The statements have been working fine until this time. I believed the cctm successfully finish as usual, but the “PROGRAM COMPLETED SUCCESSFULLY” message didn’t occur in CTM_LOG_000 so the whole process stopped. Besides, the “PROGRAM COMPLETED SUCCESSFULLY” message existed in other CTM_LOG files.
I would like to know if the cctm only successfully finished when “PROGRAM COMPLETED SUCCESSFULLY” message exists in CTM_LOG_000? Thanks!
What UNIX/Linux actually supports (at the system-level) is the exit-status number of the executables: 0 for success, 1 for I/O errors, 2 for algorithm errors, negative values for system-killed, and other positive errors for programer-customized errors. I/O API routine M3EXIT was designed to set these exit-status numbers.
What all these scripts actually should be checking is that status; the code for that is something like the following:
mpirun ${model}
set runstat = ${status}
if ( ${runstat} != 0 ) then
echo "ERROR ${runstat} on program ${model} for ..."
exit ( ${runstat} )
endif
And of course as soon as one program-execution fails, the entire script-system should likewise fail, rather than blindly barging on afterwards, generating garbage and a large set of logs which must all be examined in order to find the original failure and the reason for it.

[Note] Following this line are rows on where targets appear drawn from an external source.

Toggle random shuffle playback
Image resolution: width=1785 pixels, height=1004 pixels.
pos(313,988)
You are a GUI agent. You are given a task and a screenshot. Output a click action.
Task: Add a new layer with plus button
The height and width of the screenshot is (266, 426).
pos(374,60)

Of course, two generations of script-programmers ignorant of UNIX/Linux system programming have insisted on trying the sort of search-for-messages approach that you describe. This approach usually works, but can sometimes fail.
FWIW –
Carlie J. Coats, Jr., Ph.D.
I/O API Author/Maintainer
Original CMAQ systems architect.
I agree with @cjcoats that basing script error checking on exit status is the preferred approach.
That said, you wrote
What does the end of your CTM_LOG_000 file show? Could you please post a copy of that file? In my experience, the “PROGRAM COMPLETED SUCCESSFULLY” message appears in CTM_LOG_000 if a run was successful, just as it appears in all the other CTM_LOG files in that case.
In the “wrong” CTM_LOG_000, the message from line 21715 to 21720 was missing. But in other log files (e.g. CTM_LOG_100), lines 21715 to 21720 were there.

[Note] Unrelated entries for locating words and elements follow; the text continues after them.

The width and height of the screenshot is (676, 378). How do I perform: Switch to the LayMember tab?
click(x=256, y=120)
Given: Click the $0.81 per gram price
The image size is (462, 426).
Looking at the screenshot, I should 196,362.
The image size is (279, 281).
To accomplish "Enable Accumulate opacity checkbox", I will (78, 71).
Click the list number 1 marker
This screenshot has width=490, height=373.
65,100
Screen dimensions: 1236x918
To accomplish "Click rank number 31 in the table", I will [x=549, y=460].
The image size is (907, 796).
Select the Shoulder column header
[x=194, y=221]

Thanks for sharing. That’s interesting and I don’t have a good explanation, I have not seen this happen before. That said, I also haven’t run any CCTM simulation including DDM and ending at 12:00 so maybe it’s something in that setup that triggers this behavior, though I don’t know what it might be. But if your CGRID and S_CGRID files were created successfully and all other output files have the correct number of time steps and reasonable fields for the last hour, it’s probably not worth your time to investigate this further.
One reason for a run stopping without any error messages is if the disk space where the output is being written to is full. Especially if the run script and the log files are also on that same disk.
Actually we have been running the CMAQ model (prvious version 5.0.2 and current 5.3.3) for several years as an air quality forecast, and this is the first time we met this problem. I think this should be a small probability event. Thank you for your time.